Makanan itu juga yang membuat wanita itu hidup. Membunuh pria itu menurut
pemahaman mereka, sama artinya membunuh diri sendiri. Mereka memiliki hidup
yang sama. Oleh karena itu pria itu tidak boleh dibunuh. Sebagai jalan keluar,
mereka menaikkan pria itu ke atas seekor unta, lalu dihalau ke padang gurun.
Ketika mereka mengira bahwa makanan itu telah habis dari perut pria itu, dia
dikejar lagi untuk dibunuh. Pemahaman seperti itu ada juga di dalam budaya
Israel yang diserap Alkitab.
Konsep makan bersama juga
dikenakan di dalam ibadah korban di Bait Allah. Dalam kitab Imamat kita baca,
orang Israel makan daging korban keselamatan itu di hadapan Allah di Bait
Allah. “Dan daging korban syukur yang menjadi korban keselamatannya itu
haruslah dimakan pada hari dipersembahkannya itu. Sedikit pun dari padanya
janganlah ditinggalkan sampai pagi. Jikalau korban sembelihan yang
dipersembahkan itu merupakan korban nazar atau korban sukarela, haruslah itu
dimakan pada hari mempersembahkannya dan yang selebihnya boleh juga dimakan
pada keesokan harinya. Tetapi apa yang masih tinggal dari daging korban
sembelihan itu sampai hari yang ketiga, haruslah dibakar habis dengan api”.
(Im. 7:15-17). Makan bersama bagi orang Yahudi mempunyai makna teologis.
Pemahaman makan bersama itu
mewarnai ibadah Paskah orang Yahudi.

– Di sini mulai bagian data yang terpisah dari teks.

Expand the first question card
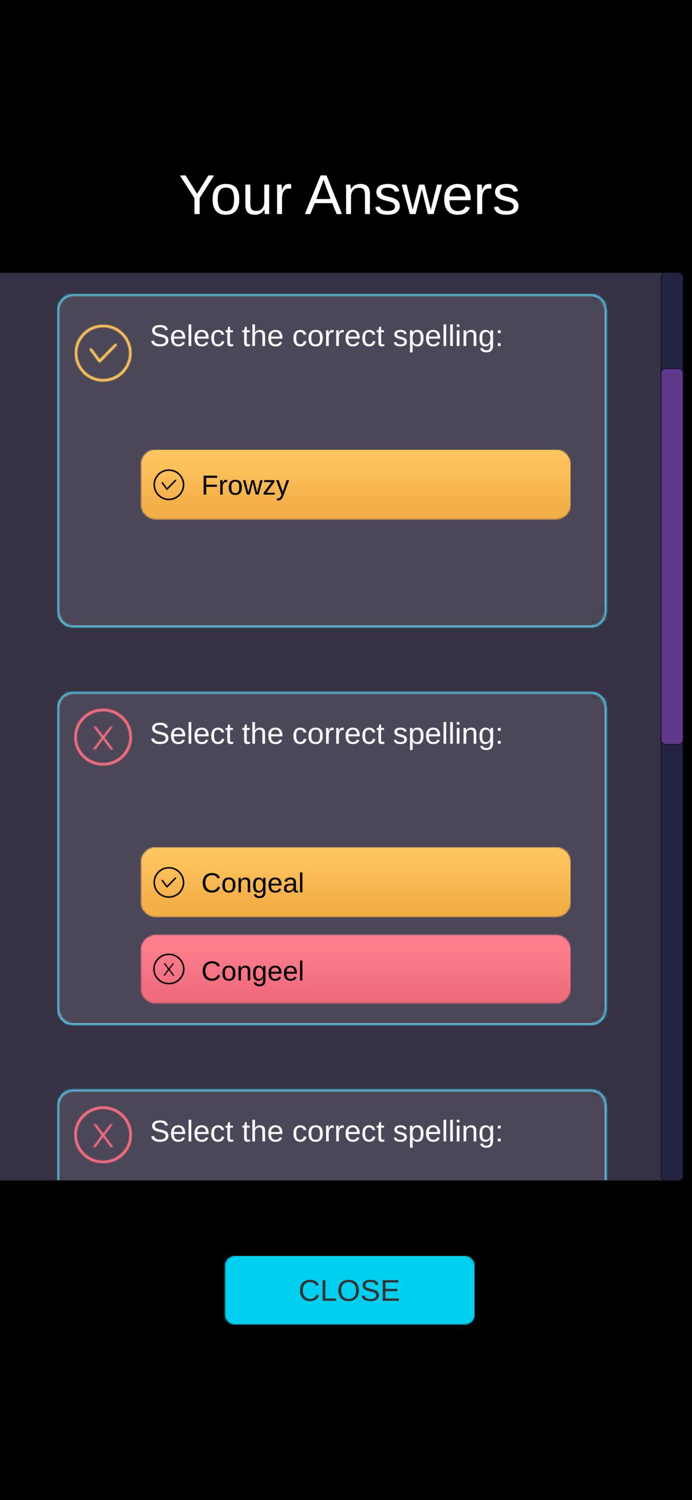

Tatkala orang Yahudi menikmati domba
Paskah, itu berarti mereka turut ambil bagian di dalam karya keselamatan yang
sedang di kerjakan Allah. Dalam perspektif seperti itu, kita melihat peristiwa
Perjamuan yang diselenggarakan Tuhan Yesus dengan murid-murid-Nya. Tetapi ada
perbedaan yang sangat signifikan. Yesus memulai satu era baru dalam sejarah
keselamatan umat manusia. Ia memulai perjalanan yang sama sekali baru. Tatkala
kita menikmati Perjamuan Kudus, maka di lubuk hati kita yang paling dalam, kita
turut ambil bagian di dalam karya Yesus Kristus Tuhan kita.
Perjamuan Kudus
Tatkala Yesus memecahmecahkan
roti itu di hadapan para murid, Ia menunjuk kepada diri-Nya sendiri sebagai
korban di kayu salib. Yesus mengatakan: “Inilah tubuh-Ku yang diserahkan karena
kamu”. Setiap kali kita mengikuti Perjamuan Kudus, itu berarti kita diikut
sertakan di dalam karya penyelamatan Yesus Kristus yang dikerjakan-Nya di kayu
salib. Sama seperti orang Yahudi yang merayakan Paskah. Mereka bukan hanya
merayakan Paskah, tetapi turut ambil bagian di dalam pejalanan orang Israel
keluar dari Mesir dan berangkat ke negeri Kanaan. Kita yang menikmati roti itu,
menikmati mati bersama dengan Kristus, serta bangkit bersama dengan Dia.
Demikian juga dengan anggur itu.
Tuhan Yesus berkata: “Ambillah dan minumlah. Cawan ini adalah perjanjian baru
dalam nama-Ku, yang ditumpahkan untuk keampunan dosamu”. Yesus mengatakan bahwa
di dalam perjanjian itu ada satu perjanjian yang diungkapkan. Martin Luther
mengatakan bahwa Perjamuan Kudus itu adalah sebuah testamen (perjanjian).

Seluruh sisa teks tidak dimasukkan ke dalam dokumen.